> _Problem to solve_: The copy must hold every line from the one with "Questions (1172, 420)" through the end of the listing, word for word, and must hold no pictures.

·····

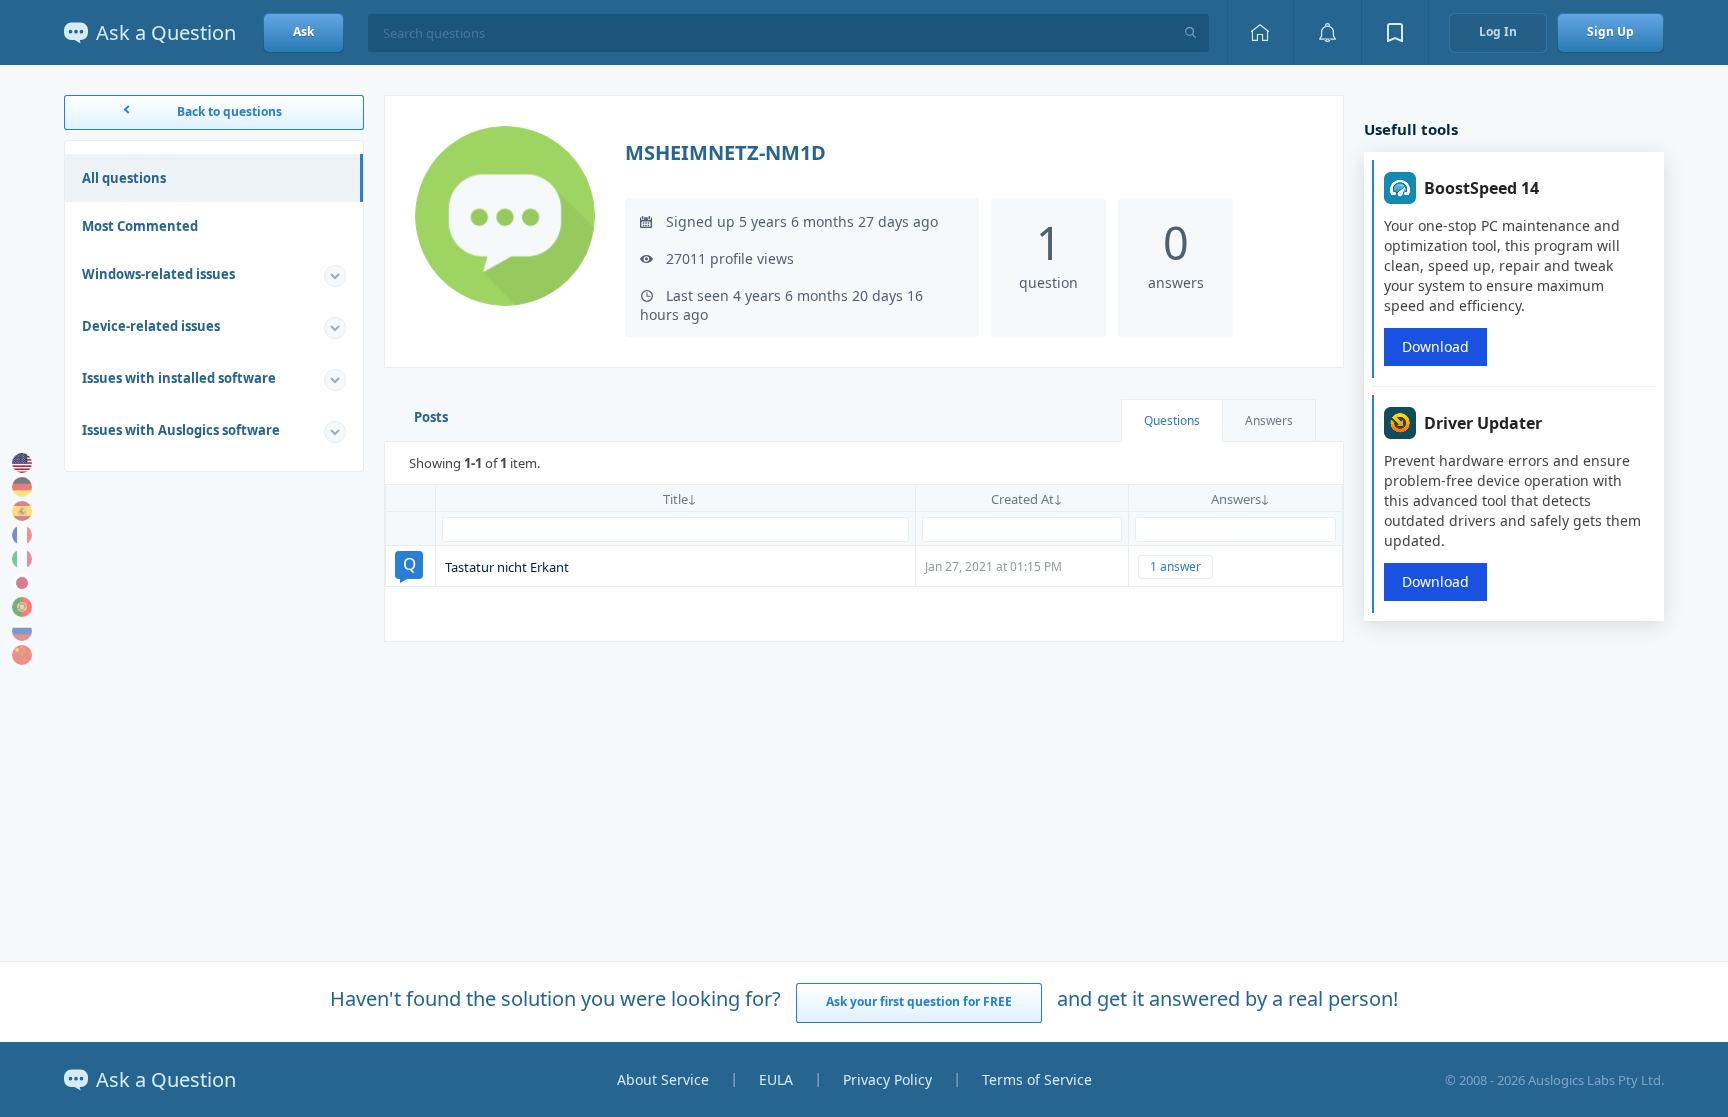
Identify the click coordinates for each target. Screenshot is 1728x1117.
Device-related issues (151, 326)
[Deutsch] (22, 487)
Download (1435, 346)
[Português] (22, 607)
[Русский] (22, 631)
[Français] (22, 535)
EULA (776, 1079)
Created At (1022, 499)
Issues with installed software (179, 378)
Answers (1269, 420)
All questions (124, 178)
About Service (663, 1079)
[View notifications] (1327, 32)
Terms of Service (1037, 1079)
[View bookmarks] (1395, 32)
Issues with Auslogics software (181, 430)
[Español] (22, 511)
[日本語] (22, 583)
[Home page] (1260, 32)
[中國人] (22, 655)
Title (675, 499)
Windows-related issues (158, 274)
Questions (1172, 420)
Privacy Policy (887, 1079)
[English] (22, 463)
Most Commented (140, 226)
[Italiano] (22, 559)
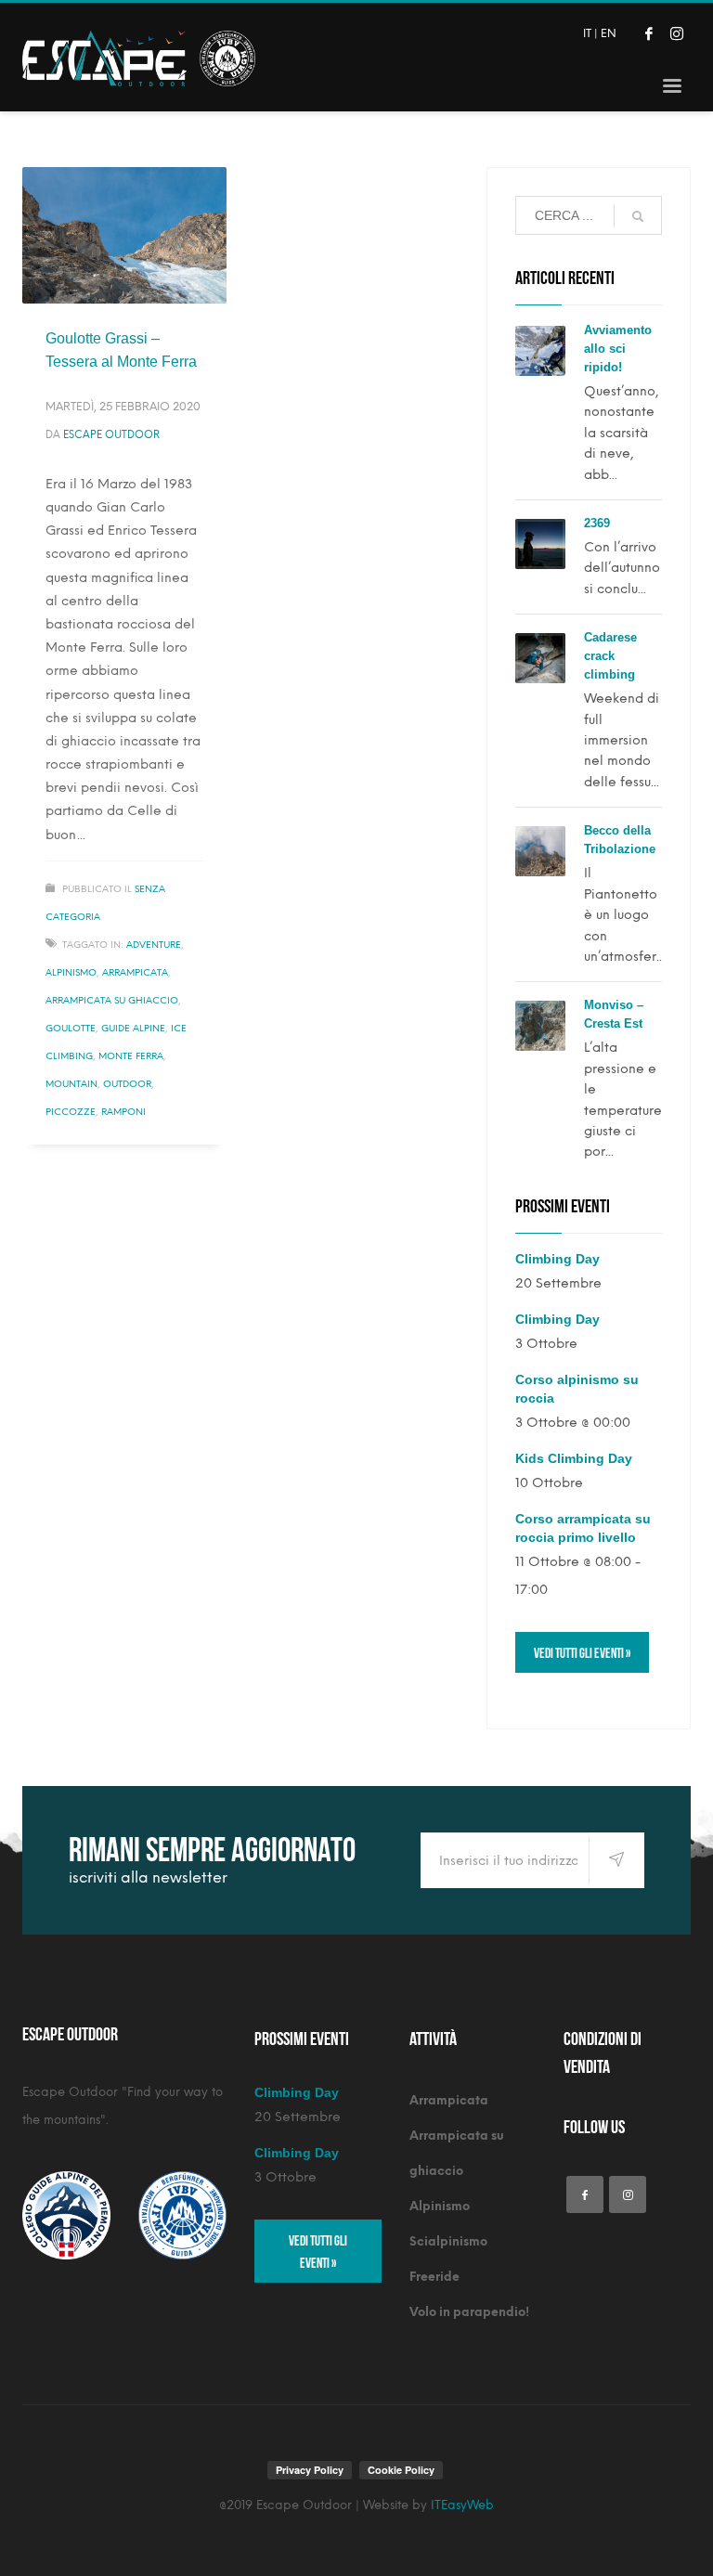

·····

> _Result for this exercise_:
Questions (1172, 420)
Privacy Policy (887, 1079)
[English] (22, 463)
Most Commented (140, 226)
[Italiano] (22, 559)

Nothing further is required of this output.